* _WHAT THE TASK REQUIRES_: Print the part of the redistricting passage between "For a given" and "the individual constraints.", inclusive, copied word for word.

This notation allows us to express constraints on the districts efficiently. For example, contiguity can be enforced by requiring that the induced subgraph on each $V_i$ is connected. The cut edge count used here as a measure of compactness is written $|\partial P|$. A condition that bounds population deviation can be written as

$(1-\varepsilon) \frac{\sum_V w(v) }{k}
\leq |V_i| \leq (1+\varepsilon)\frac{\sum_V w(v) }{k}.$

For a given analysis or experiment, once the constraints have been set and fixed, we will make use of a function $C:\mathcal{P}_k(G)\mapsto \{\texttt{True}, \texttt{False}\}$ to denote the validity check. This avoids cumbersome notation to make explicit all of the individual constraints.

Next, we set out proposal methods for comparison, that is, procedures for transitioning between states of $\mathcal P_k(G)$ according to a probabilistic rule. Formally, each $X_P$ is a $[0,1]^{ \mathcal{P}_k(G)}$-valued random variable with coordinates summing to one, describing the transition probabilities. Since $\mathcal P_k(G)$ is a gigantic but finite state space, the proposal distribution can be viewed as a stochastic matrix with rows and columns indexed by the states $P$, such that the $(P,Q)$ entry $X_P(Q)$ is the probability of transitioning from $P$ to $Q$ in a single move. The resulting process is a Markov chain: each successive state is drawn according to $X_P$, where $P$ is the current state. Since these matrices are too large to build, we may prefer to think of the proposal distribution as a stochastic algorithm for modifying the assignment of some subset of $V$. This latter perspective does not require computing transition probabilities explicitly, but rather leaves them implicit in the algorithm.

In this section, we introduce the main $\mathop{\sf Flip}$ and $\mathop{\sf ReCom}$ proposals analyzed in the paper and describe some of their qualitative properties, with particular attention to the spanning tree method.

At its simplest, a $\mathop{\sf Flip}$ proposal changes the assignment of a single node at each step in the chain in a manner that preserves the contiguity of the plan. See Figure 4 for a sequence of steps in this type of Markov chain and a randomly generated 2–partition of a $50\times 50$ grid, representative of the types of partitions generated by $\mathop{\sf Flip}$ and its variants. This procedure provides a convenient vehicle for exploring the complexity of the partition-sampling problem.

To implement $\mathop{\sf Flip}$, we must decide how to select a node whose assignment will change, for which we define an intermediate process called $\mathop{\sf Node Choice}$. To ensure contiguity, it is intuitive to begin by choosing a vertex of $\partial_V P$ or an edge of $\partial P$, but because degrees vary, this can introduce nonuniformity to the process. To construct a *reversible* flip chain we follow Chikina et al. (2017) and instead sample uniformly from the set of (node, district) pairs $(u,V_i)$ where $u\in \partial_V P$ and there exists a cut edge $(u,v)\in \partial P$ with $P(v) = V_i$. This procedure amounts to making a uniform choice among the partitions that differ only by the assignment of a single boundary node. Pseudocode for this method is presented in Algorithm 1. The associated Markov chain has transition probabilities given by

$X_P(Q) = \begin{cases}\frac1{|\{(v,P(w)):(v,w)\in \partial P \}|}& \small{|\{P(u) \neq Q(u): u\in \partial P \}|=1\ \textrm{and}\ |\{P(u) \neq Q(u): u\notin \partial P \}|=0};\\ 0&\textrm{otherwise}. \end{cases}$

This can be interpreted as a simple random walk on $\mathcal{P}_k(G)$ where two partitions are connected if they differ at a single boundary node. Thus, the Markov chain is reversible. Its stationary distribution is nonuniform, since each plan is weighted proportionally to the number of (node, district) pairs in its boundary. Evaluating this steady state is further complicated by the fact that each of these potential neighbors may fail constraint checks governed by $\theta$.

Word and element location records
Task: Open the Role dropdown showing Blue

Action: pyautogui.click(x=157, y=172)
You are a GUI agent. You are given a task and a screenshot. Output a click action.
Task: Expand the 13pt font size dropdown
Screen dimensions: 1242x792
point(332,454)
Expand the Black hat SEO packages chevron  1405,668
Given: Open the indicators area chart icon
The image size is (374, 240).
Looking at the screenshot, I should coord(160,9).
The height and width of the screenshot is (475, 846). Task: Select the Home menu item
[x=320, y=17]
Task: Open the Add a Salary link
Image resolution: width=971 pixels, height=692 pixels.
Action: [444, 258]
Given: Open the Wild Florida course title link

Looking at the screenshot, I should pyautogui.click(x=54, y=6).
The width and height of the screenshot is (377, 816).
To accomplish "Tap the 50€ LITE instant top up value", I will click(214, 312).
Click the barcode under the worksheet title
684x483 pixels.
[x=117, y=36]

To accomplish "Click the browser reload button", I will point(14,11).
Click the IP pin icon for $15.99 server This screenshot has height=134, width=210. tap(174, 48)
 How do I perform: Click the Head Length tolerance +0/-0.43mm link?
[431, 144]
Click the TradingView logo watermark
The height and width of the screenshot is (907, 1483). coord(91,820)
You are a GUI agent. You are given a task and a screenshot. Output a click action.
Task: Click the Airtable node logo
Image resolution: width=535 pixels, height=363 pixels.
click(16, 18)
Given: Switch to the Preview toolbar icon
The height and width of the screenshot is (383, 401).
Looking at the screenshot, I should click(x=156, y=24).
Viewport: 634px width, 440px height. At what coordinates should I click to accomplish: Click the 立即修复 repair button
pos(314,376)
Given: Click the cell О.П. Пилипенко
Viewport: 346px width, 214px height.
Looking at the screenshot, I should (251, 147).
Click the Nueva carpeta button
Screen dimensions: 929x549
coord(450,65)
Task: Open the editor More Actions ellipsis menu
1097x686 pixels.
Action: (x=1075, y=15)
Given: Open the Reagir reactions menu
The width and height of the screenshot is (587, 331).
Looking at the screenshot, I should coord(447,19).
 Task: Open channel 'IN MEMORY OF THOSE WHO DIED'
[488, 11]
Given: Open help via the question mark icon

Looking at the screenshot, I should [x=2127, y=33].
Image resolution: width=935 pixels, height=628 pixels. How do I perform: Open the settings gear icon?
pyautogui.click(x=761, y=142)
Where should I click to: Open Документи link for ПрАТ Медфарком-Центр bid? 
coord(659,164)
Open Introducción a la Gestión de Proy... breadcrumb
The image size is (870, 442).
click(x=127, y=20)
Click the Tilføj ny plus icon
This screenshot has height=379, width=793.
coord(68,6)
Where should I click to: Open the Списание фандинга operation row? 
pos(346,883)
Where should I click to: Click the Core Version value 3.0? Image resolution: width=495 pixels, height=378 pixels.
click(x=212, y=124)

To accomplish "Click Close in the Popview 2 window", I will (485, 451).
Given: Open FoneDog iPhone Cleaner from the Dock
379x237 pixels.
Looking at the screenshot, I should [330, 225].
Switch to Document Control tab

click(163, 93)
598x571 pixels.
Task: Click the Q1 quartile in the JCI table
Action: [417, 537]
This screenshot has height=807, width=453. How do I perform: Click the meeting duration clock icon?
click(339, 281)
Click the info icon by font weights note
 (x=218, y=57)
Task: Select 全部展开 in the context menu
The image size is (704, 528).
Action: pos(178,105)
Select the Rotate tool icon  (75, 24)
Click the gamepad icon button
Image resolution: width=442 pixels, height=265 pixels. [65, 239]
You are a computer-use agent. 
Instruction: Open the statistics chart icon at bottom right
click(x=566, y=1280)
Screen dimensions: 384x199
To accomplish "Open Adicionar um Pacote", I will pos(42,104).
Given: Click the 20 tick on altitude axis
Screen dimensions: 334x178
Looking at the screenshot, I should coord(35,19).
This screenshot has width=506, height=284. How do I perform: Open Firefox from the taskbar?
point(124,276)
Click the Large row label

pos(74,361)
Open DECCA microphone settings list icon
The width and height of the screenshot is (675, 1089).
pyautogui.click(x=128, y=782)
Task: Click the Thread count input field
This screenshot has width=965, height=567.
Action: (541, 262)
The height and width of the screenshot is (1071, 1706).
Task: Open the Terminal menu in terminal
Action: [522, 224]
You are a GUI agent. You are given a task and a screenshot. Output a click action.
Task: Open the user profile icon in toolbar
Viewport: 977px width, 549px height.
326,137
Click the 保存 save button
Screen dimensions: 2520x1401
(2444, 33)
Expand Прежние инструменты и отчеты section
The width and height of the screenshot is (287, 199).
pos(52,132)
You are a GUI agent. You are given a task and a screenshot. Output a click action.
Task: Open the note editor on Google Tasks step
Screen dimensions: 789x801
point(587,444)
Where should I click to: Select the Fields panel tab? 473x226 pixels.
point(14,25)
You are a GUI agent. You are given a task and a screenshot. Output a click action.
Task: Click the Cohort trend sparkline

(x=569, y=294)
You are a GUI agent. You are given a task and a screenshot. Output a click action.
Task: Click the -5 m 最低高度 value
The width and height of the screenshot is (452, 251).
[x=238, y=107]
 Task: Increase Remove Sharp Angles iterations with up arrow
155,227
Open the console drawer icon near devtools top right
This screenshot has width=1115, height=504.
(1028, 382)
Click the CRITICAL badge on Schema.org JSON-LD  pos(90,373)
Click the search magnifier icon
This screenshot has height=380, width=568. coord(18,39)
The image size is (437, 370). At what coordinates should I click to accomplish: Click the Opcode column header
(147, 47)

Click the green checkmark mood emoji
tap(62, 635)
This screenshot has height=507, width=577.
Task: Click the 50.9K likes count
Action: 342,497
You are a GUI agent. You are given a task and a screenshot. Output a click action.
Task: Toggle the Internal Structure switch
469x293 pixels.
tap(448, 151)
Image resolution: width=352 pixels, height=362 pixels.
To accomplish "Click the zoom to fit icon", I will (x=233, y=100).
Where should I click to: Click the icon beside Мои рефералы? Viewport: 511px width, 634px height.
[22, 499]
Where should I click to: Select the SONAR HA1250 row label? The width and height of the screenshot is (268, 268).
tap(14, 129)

* _THE COMPLETED TASK_:
For a given analysis or experiment, once the constraints have been set and fixed, we will make use of a function $C:\mathcal{P}_k(G)\mapsto \{\texttt{True}, \texttt{False}\}$ to denote the validity check. This avoids cumbersome notation to make explicit all of the individual constraints.